Task item
Within the records below, repeat each line exactly but keep every picture out of the copy.

Data for the task
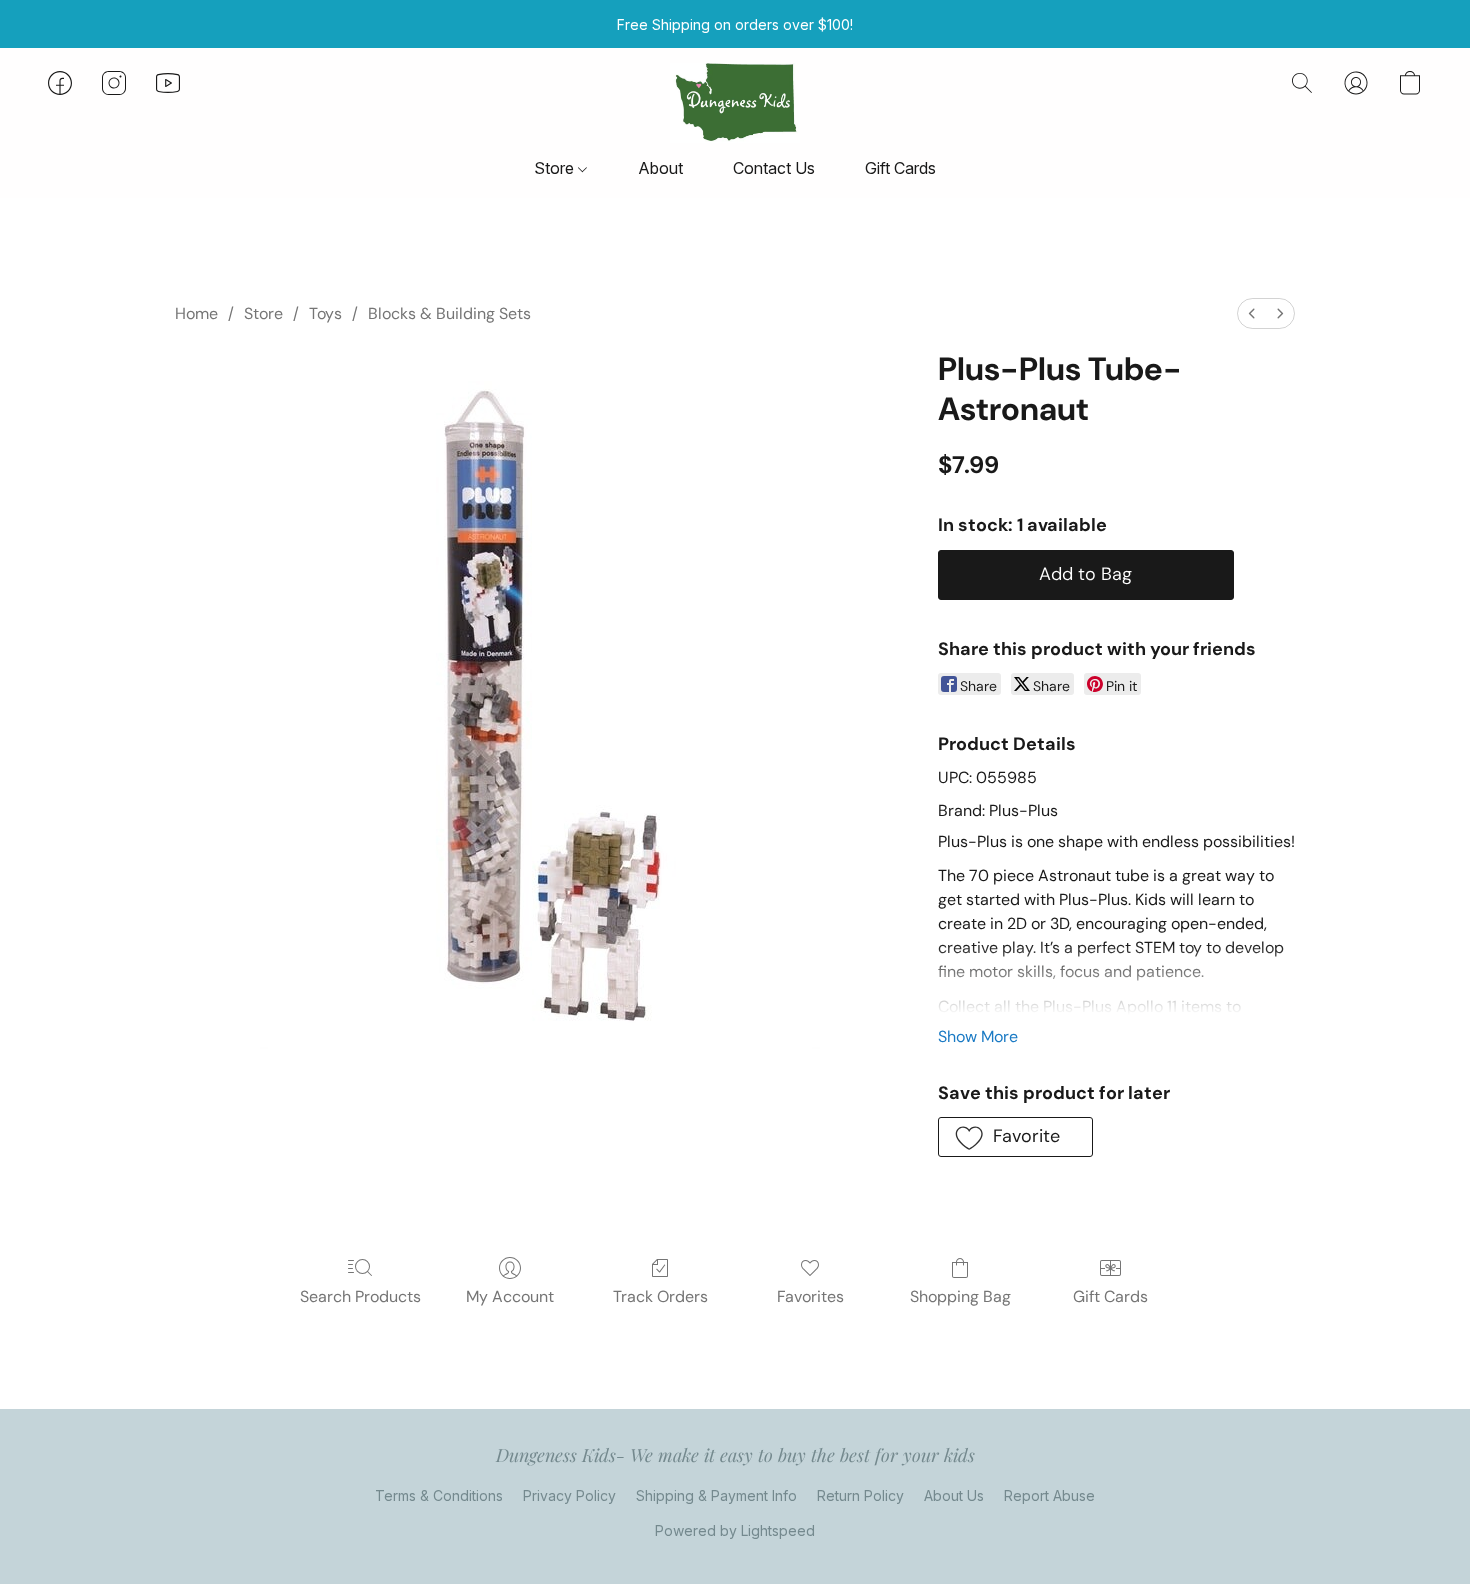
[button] (734, 103)
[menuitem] (1252, 313)
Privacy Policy (569, 1495)
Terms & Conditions (439, 1495)
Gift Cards (900, 168)
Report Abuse (1049, 1495)
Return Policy (860, 1495)
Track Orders (660, 1296)
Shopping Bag (960, 1296)
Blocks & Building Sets (449, 313)
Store (556, 168)
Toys (325, 313)
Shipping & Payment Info (716, 1495)
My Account (510, 1296)
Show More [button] (978, 1036)
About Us (954, 1495)
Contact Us (774, 168)
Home (196, 313)
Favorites (810, 1296)
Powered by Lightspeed (735, 1530)
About (660, 168)
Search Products (360, 1296)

Response
[button] (734, 103)
[menuitem] (1252, 313)
Privacy Policy (569, 1495)
Terms & Conditions (439, 1495)
Gift Cards (900, 168)
Report Abuse (1049, 1495)
Return Policy (860, 1495)
Track Orders (660, 1296)
Shopping Bag (960, 1296)
Blocks & Building Sets (449, 313)
Store (556, 168)
Toys (325, 313)
Shipping & Payment Info (716, 1495)
My Account (510, 1296)
Show More [button] (978, 1036)
About Us (954, 1495)
Contact Us (774, 168)
Home (196, 313)
Favorites (810, 1296)
Powered by Lightspeed (735, 1530)
About (660, 168)
Search Products (360, 1296)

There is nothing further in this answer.